Ce thème de l’interculturalité amenait également les enseignants à écouter Mohamed Nassur El Mamouni évoquer l’enseignement coranique par lequel passe un nombre très important d’enfants. «Lorsque l’islam est arrivé à Mayotte, il a eu l’intelligence de ne pas toucher à l’organisation sociale mais de s’en servir pour mettre en place ce système d’enseignement qui a donné une société ouverte et tolérante qu’est la société mahoraise», a expliqué le porte-parole des cadis. C’est ainsi, qu’«un enfant à Mayotte, n’est pas seulement l’enfant de la famille mais aussi l’enfant du quartier, du village qui va participer à son éducation et finalement l’enfant de toute l’île qui doit perpétuer des valeurs.»

Mohamed Nassur El Mamouni, porte-parole du grand cadi, venu parler de la société traditionnel et de l'enseignement coranique
Mohamed Nassur El Mamouni, porte-parole du grand cadi, venu parler de la société traditionnel et de l’enseignement coranique

Logiquement, les enseignants ont eu un moment pour découvrir un peu de cette société où le groupe prime sur l’individu, découvrir aussi les familles, dans lesquelles l’oncle paternel est souvent appelé «père» et où la tante et souvent désignée comme «mère grande»… et non grand-mère, même si cette structure familiale est souvent en crise, bousculée par l’occidentalisation rapide.
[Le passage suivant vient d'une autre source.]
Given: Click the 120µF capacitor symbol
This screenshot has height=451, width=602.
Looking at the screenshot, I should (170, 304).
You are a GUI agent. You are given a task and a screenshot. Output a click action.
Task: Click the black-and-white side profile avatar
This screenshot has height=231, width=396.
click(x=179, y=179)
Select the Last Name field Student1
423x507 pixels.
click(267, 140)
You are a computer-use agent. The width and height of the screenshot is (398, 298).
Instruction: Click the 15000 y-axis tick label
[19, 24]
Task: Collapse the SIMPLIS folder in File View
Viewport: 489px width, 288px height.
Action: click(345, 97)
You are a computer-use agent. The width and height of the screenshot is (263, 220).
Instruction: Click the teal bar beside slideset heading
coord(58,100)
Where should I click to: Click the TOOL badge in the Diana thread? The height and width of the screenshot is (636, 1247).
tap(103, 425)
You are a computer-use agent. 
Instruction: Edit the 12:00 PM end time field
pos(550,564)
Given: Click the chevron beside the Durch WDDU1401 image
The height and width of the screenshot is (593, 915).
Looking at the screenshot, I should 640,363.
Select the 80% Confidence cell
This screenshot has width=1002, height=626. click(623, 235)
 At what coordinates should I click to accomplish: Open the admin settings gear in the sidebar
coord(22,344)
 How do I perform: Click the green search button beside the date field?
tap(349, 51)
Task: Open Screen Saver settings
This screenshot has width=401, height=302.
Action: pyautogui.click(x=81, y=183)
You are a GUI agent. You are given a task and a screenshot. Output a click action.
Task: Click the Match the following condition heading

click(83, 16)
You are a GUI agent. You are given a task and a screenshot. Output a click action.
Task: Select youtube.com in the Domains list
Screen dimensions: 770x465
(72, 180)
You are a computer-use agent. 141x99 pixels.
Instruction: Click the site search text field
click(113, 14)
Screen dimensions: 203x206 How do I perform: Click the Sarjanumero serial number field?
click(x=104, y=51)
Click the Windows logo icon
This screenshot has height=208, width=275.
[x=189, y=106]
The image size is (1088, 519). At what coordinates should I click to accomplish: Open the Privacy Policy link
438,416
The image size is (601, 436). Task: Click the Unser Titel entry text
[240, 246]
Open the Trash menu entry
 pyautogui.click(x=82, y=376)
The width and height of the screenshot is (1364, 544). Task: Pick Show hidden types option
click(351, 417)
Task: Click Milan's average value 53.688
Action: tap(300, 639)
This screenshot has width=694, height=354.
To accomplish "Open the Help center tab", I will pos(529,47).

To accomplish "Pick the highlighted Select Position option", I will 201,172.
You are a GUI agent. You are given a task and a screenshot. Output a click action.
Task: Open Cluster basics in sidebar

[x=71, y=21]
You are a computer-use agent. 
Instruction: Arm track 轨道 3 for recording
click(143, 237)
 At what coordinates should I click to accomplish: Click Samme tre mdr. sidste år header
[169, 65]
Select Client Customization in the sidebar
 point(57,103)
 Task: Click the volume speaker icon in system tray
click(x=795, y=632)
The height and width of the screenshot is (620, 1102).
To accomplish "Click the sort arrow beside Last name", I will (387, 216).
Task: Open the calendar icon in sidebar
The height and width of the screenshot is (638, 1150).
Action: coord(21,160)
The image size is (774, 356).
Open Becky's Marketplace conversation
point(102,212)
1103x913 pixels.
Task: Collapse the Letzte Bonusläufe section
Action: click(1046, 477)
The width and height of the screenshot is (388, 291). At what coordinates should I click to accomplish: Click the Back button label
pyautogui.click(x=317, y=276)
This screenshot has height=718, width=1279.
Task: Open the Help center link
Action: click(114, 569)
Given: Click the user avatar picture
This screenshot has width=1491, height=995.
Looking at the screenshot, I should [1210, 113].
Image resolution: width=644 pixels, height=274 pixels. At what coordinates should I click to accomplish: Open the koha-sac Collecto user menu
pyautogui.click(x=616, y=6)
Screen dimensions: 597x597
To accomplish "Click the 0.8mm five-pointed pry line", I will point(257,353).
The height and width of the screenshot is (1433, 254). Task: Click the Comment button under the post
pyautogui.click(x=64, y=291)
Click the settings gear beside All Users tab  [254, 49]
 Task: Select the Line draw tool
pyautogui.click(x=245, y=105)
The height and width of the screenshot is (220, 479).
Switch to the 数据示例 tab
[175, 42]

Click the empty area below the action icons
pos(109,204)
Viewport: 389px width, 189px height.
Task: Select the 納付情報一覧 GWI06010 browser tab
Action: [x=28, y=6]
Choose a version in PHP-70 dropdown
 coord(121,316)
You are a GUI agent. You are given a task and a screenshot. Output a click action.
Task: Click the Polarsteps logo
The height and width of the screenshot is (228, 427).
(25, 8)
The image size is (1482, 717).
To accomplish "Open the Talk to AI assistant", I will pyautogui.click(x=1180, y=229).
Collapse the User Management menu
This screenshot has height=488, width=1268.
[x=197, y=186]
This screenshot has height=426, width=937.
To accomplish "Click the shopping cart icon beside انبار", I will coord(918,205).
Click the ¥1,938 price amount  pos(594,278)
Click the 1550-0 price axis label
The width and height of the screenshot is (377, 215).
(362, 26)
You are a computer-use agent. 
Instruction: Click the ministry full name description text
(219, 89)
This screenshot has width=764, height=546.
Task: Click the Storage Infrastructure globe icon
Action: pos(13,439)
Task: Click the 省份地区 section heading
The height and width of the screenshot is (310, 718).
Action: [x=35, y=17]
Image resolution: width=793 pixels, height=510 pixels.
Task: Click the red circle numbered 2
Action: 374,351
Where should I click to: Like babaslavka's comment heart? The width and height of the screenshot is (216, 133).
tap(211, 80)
Autre notion nouvelle pour les nouveaux arrivants, comprendre que traditionnellement à Mayotte, un enfant ne doit pas questionner… Un problème pour construire une pédagogie. «Le jeune évite le jugement de valeurs envers les aînés et il ne prend pas la parole devant l’adulte», d’où la difficulté de faire lever des mains quand l’enseignant pose des questions.

La vie au quotidien

Finalement, les techniciens du vice-rectorat incitaient les enseignants à aller vers les jeunes, pour leur demander avec qui ils habitent (avec ses 2 parents, le père, la mère, les oncles ou tantes, les cousins…), l’endroit où il habite (maison, banga, avec ou sans électricité…) ou encore le budget de la famille avec parfois la priorité qui donné à la survie quotidien, bien loin des préoccupations des fournitures scolaires des enfants.

Et pourtant. Malgré toutes ces choses «bizarres» pour reprendre le terme du docteur Saïd Ibrahim, l’envie des enfants d’apprendre et des parents que leurs jeunes réussissent, est réelle et profonde. Mais elle trouve souvent des moyens d’expression déroutant dans une société effectivement multiculturelle, où ceux qui n’ont souvent qu’une seule culture comme référence arrivent… de l’Hexagone.